#### Text segment:
*** Block opens ***

Digital slides are created from glass slides using specialized scanning machines. All high quality scans must be free of dust, scratches, and other obstructions. There are two common methods for digital slide scanning, tile-based scanning and line-based scanning. Both technologies use an integrated camera and a motorized stage to move the slide around while parts of the tissue are imaged. Tile scanners capture square field-of-view images covering the entire tissue area on the slide, while line-scanners capture images of the tissue in long, uninterrupted stripes rather than tiles. In both cases, software associated with the scanner stitch the tiles or lines together into a single, seamless image.

Z-stacking is the scanning of a slide at multiple focal planes along the vertical z-axis.

*** Block closes ***

Copy out the passage on digital slide scanning word for word, starting at the words "Digital slides are" and stopping after "single, seamless image.".

#### Given data:

*** Block opens ***

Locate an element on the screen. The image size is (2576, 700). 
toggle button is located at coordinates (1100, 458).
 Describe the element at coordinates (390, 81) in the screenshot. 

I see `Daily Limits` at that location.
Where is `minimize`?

*** Block closes ***

#### Task result:
Digital slides are created from glass slides using specialized scanning machines. All high quality scans must be free of dust, scratches, and other obstructions. There are two common methods for digital slide scanning, tile-based scanning and line-based scanning. Both technologies use an integrated camera and a motorized stage to move the slide around while parts of the tissue are imaged. Tile scanners capture square field-of-view images covering the entire tissue area on the slide, while line-scanners capture images of the tissue in long, uninterrupted stripes rather than tiles. In both cases, software associated with the scanner stitch the tiles or lines together into a single, seamless image.